**Source data:**
* * * * * * *

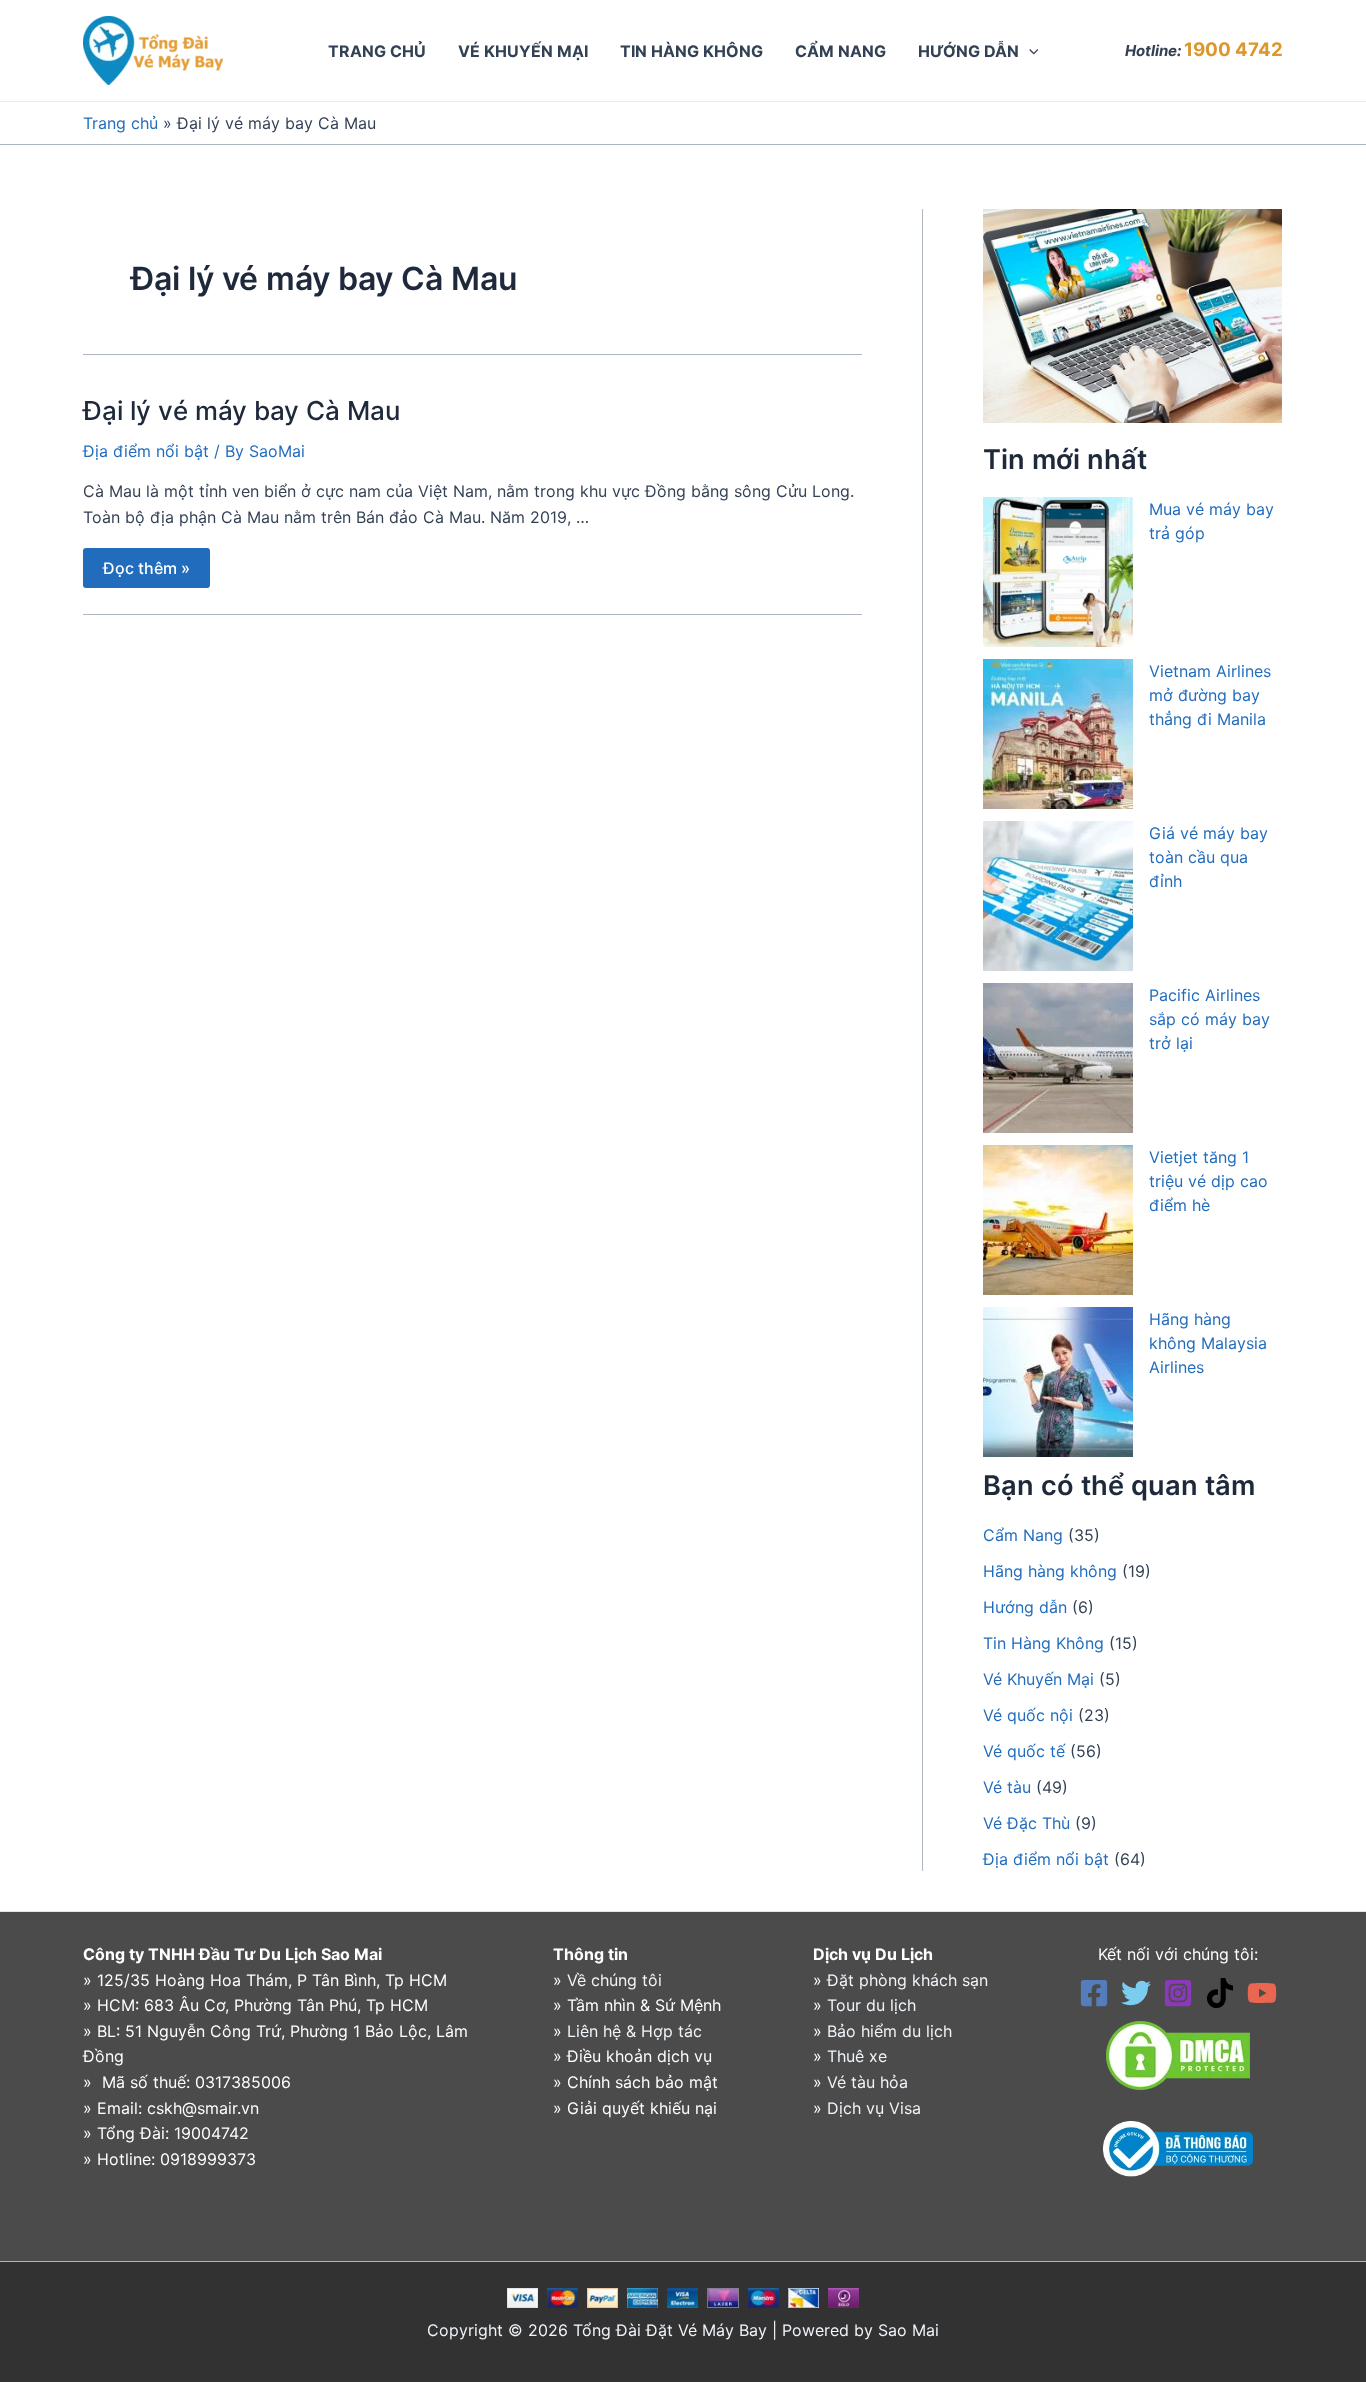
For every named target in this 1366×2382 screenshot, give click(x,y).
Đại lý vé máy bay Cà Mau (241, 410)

* * * * * * *

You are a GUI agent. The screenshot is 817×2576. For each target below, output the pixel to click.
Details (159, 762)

* * * * * * *

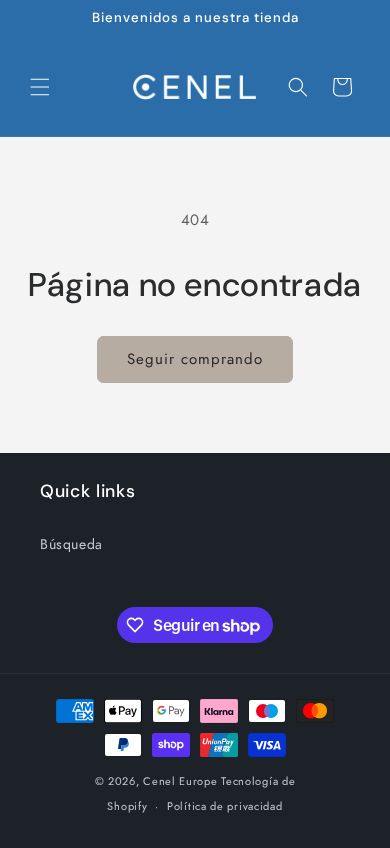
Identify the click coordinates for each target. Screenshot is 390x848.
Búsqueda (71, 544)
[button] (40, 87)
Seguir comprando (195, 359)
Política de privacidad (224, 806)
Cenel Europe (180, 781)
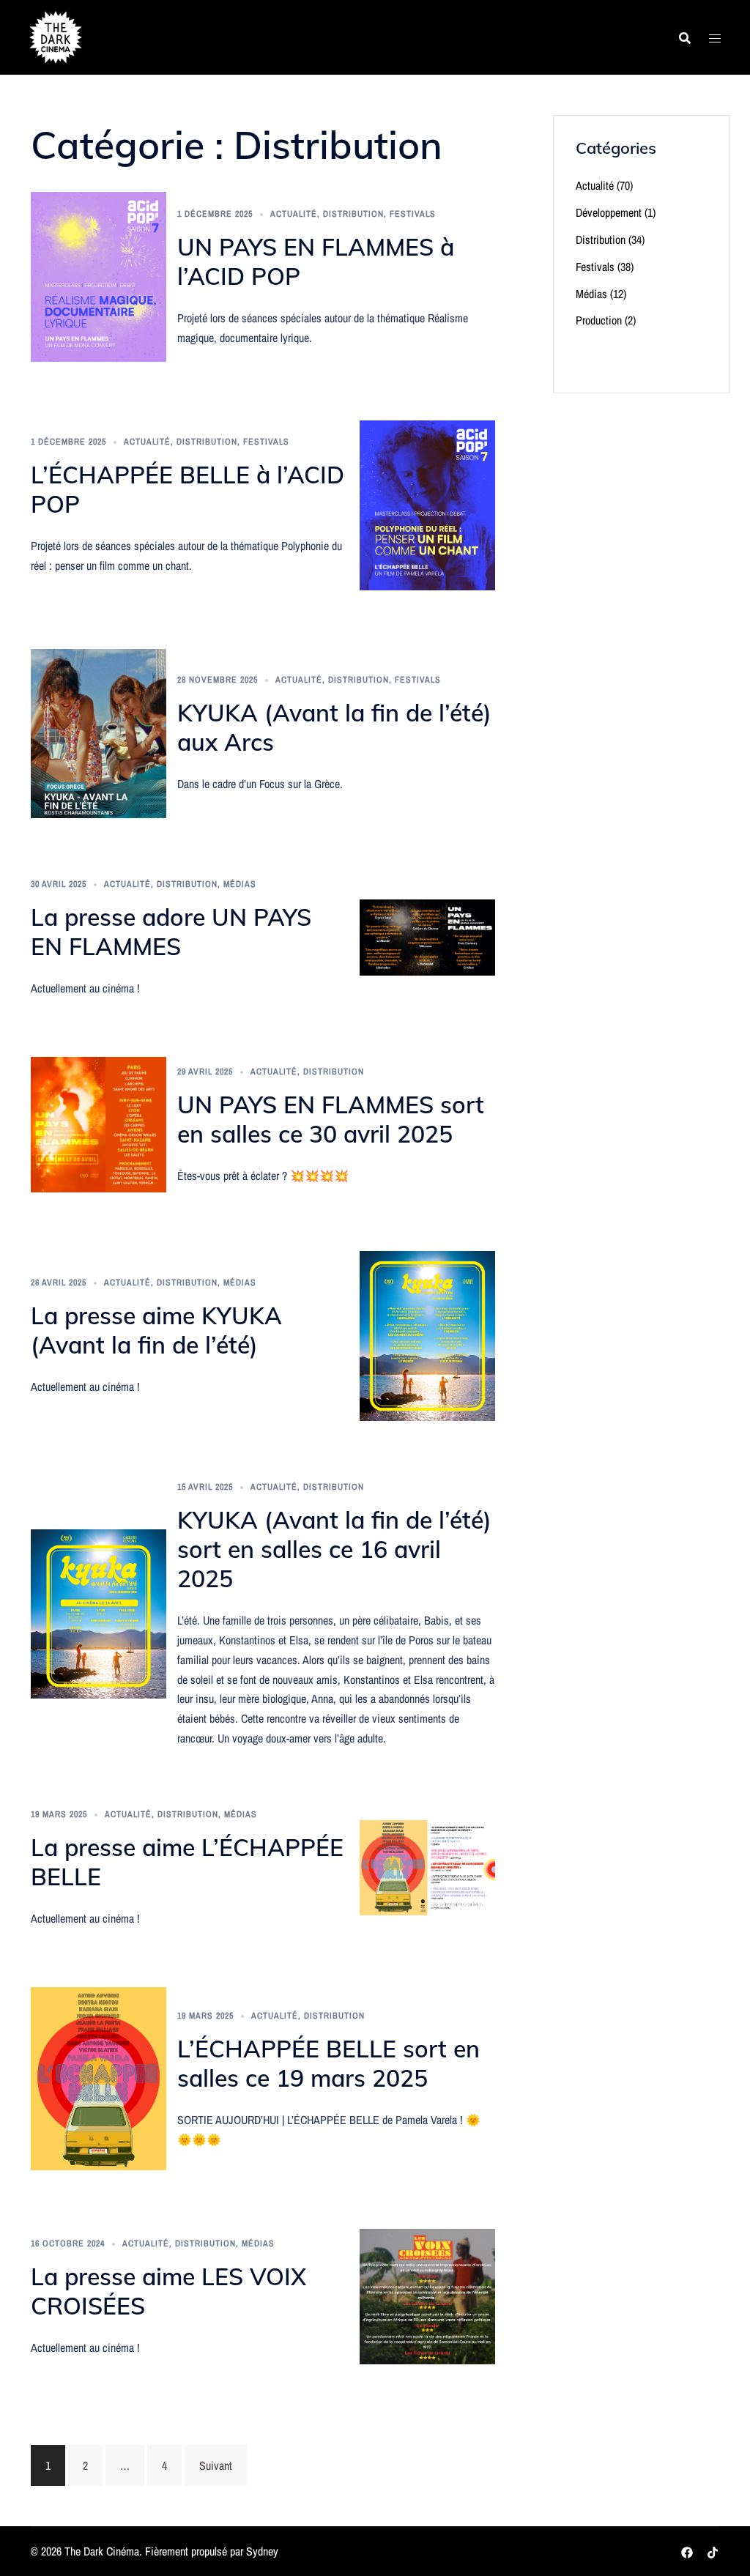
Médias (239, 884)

* * * * * * *

How many lines in the records above hold the string "target"? Only the number is wanted.

**Solution to the problem:** 3